Stored records

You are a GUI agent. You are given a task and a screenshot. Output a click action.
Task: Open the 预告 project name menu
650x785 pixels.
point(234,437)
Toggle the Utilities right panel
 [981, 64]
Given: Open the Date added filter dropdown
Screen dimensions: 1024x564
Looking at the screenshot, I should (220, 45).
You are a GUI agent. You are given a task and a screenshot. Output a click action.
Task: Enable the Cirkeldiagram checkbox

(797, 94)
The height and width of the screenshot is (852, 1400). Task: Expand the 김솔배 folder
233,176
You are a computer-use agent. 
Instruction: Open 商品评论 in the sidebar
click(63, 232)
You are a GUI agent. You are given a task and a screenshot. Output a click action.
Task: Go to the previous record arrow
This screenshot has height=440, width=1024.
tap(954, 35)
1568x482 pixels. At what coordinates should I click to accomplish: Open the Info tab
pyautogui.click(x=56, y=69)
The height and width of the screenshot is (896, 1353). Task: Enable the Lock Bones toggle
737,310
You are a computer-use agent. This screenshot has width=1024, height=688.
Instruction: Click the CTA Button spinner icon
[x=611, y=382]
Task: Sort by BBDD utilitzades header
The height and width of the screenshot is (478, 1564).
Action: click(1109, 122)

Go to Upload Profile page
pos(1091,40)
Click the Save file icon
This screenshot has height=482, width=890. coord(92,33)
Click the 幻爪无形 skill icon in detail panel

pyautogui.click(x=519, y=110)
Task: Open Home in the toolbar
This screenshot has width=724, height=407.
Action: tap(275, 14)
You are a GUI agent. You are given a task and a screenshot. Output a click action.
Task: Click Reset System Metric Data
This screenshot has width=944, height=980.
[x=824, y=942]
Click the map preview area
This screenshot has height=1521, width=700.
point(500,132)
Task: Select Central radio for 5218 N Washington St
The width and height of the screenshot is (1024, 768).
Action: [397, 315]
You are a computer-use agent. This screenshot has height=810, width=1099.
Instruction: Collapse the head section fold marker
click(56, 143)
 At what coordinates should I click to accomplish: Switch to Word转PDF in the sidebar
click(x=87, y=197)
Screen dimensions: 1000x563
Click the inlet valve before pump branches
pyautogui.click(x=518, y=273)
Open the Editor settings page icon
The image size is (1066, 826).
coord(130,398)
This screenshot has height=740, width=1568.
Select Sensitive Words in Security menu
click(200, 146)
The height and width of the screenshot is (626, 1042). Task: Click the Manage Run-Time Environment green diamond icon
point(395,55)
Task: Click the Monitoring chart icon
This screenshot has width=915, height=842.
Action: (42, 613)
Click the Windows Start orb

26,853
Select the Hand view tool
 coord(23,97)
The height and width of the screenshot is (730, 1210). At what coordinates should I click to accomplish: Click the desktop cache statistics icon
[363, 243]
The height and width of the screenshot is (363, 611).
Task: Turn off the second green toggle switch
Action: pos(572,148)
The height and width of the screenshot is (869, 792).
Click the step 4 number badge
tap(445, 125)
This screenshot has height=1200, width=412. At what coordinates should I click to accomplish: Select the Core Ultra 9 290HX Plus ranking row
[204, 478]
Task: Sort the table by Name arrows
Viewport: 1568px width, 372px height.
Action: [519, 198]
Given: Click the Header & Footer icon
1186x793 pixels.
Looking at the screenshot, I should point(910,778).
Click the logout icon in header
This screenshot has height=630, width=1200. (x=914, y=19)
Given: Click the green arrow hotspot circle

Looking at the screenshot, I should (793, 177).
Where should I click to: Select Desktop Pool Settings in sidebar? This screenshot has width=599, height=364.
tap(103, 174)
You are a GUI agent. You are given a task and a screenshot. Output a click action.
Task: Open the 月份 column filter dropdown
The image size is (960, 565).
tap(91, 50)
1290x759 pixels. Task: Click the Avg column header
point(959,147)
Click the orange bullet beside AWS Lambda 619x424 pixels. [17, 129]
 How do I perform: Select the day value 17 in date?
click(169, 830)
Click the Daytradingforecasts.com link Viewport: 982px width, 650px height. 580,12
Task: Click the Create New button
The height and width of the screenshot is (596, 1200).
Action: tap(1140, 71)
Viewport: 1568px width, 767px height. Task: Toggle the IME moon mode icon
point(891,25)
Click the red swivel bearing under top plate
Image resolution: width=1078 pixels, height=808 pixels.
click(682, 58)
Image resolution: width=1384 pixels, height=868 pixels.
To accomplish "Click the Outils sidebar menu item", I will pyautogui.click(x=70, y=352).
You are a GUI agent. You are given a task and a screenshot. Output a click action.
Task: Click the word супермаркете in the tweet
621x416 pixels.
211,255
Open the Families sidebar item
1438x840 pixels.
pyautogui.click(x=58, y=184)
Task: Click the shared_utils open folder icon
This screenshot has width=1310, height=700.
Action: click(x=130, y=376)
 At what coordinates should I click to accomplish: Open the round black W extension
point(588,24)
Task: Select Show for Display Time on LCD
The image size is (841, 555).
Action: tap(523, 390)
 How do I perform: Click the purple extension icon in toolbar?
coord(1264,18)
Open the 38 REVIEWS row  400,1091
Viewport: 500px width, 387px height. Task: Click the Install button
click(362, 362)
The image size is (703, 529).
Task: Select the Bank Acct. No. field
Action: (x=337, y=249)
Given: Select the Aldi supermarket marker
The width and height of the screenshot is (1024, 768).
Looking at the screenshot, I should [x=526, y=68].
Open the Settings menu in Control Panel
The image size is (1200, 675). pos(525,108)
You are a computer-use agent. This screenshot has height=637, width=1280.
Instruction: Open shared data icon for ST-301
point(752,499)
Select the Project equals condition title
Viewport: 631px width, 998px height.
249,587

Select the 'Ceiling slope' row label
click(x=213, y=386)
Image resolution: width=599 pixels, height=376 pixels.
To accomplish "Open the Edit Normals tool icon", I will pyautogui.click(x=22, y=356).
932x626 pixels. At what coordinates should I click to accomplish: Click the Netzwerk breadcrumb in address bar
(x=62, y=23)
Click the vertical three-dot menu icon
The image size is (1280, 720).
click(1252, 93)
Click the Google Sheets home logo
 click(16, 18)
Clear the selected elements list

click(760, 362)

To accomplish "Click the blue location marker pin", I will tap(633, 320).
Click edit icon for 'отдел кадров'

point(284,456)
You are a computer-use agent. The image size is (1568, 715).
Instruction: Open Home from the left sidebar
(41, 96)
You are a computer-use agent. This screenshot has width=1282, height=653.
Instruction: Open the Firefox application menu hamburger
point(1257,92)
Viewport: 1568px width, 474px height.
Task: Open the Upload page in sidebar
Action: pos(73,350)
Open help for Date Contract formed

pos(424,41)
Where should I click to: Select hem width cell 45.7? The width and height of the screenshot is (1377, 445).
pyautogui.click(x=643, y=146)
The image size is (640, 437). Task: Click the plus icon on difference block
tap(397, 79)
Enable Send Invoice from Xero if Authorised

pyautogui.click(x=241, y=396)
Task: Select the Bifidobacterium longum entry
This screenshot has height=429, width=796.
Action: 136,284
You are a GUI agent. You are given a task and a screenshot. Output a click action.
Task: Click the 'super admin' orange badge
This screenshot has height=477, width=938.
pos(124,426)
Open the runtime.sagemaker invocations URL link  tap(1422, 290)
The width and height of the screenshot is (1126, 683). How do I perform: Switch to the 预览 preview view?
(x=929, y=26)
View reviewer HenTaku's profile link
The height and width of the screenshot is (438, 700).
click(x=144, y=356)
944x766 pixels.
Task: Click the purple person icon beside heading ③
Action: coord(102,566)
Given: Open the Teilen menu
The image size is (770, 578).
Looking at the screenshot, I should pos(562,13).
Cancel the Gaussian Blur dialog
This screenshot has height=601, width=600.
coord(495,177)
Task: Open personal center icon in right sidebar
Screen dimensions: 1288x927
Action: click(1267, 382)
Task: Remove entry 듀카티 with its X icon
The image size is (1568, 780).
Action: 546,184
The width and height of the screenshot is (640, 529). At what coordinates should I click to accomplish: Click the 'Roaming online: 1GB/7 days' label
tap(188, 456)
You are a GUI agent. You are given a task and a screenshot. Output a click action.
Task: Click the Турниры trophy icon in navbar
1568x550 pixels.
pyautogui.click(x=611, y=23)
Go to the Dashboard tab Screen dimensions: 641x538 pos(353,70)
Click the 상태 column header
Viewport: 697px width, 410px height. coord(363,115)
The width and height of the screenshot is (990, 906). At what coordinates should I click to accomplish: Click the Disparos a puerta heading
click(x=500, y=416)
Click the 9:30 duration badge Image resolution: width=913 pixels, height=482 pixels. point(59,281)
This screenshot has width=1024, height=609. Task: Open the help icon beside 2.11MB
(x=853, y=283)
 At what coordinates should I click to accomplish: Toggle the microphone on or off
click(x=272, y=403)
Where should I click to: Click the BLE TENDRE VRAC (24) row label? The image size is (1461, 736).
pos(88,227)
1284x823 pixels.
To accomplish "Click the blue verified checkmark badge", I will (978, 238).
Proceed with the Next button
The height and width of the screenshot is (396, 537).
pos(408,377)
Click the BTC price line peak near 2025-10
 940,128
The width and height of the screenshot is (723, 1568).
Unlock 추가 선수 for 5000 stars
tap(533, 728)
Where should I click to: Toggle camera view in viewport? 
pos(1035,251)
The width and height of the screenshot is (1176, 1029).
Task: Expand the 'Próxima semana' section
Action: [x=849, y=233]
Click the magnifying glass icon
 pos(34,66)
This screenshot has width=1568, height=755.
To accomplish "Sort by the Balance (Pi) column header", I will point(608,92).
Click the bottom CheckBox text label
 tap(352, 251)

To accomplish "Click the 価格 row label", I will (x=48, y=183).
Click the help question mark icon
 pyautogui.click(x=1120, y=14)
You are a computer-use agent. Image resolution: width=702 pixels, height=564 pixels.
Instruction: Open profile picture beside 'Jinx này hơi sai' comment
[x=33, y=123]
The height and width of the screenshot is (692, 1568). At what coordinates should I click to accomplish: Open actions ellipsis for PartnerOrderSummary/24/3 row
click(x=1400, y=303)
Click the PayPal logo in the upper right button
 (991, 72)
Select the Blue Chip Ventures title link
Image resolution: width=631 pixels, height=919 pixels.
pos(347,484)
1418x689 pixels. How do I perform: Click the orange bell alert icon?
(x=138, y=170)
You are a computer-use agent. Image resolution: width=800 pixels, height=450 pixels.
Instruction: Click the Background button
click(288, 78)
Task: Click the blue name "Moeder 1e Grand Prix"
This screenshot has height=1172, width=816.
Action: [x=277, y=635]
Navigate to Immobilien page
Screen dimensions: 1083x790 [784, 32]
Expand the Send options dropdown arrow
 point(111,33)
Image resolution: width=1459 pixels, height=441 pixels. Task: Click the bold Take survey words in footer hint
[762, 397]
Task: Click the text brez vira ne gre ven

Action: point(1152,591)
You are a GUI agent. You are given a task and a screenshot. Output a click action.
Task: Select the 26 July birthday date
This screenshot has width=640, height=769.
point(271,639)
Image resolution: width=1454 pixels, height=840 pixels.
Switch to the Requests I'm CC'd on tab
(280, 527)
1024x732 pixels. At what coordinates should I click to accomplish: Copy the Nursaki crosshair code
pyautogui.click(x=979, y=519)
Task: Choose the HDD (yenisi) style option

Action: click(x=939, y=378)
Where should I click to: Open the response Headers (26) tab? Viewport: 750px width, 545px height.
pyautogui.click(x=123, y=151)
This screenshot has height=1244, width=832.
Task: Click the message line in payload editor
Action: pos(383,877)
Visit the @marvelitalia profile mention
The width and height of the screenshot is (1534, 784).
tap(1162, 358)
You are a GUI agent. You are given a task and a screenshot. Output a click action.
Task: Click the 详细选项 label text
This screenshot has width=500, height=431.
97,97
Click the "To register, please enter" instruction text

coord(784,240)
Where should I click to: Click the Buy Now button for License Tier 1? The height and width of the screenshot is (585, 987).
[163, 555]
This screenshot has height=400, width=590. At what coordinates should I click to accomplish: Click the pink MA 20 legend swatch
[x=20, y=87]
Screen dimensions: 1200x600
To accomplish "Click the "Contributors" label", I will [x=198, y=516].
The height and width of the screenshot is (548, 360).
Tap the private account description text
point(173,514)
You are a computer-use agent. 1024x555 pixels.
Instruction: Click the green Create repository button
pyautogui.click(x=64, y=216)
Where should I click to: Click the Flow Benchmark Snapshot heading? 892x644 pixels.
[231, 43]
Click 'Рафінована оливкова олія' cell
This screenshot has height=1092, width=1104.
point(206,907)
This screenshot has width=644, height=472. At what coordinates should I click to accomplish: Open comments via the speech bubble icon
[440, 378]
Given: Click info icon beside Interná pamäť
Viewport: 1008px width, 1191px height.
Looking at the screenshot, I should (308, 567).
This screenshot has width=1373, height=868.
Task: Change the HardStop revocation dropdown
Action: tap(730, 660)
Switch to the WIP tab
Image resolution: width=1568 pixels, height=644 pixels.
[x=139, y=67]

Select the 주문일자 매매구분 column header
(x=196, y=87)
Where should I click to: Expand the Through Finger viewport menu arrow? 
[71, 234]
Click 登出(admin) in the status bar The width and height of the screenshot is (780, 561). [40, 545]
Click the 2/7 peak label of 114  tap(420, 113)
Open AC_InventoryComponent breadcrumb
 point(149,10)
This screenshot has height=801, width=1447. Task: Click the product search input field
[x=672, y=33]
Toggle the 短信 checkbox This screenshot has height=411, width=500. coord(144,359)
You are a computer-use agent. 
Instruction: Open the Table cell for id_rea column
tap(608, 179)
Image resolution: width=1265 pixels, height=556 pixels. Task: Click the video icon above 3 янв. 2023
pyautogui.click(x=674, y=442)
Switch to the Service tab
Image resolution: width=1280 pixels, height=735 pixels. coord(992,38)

Your goal
If a line above includes the string "item", pick it out.

Answer to this exercise
To accomplish "Click the Outils sidebar menu item", I will pyautogui.click(x=70, y=352).
Open the Families sidebar item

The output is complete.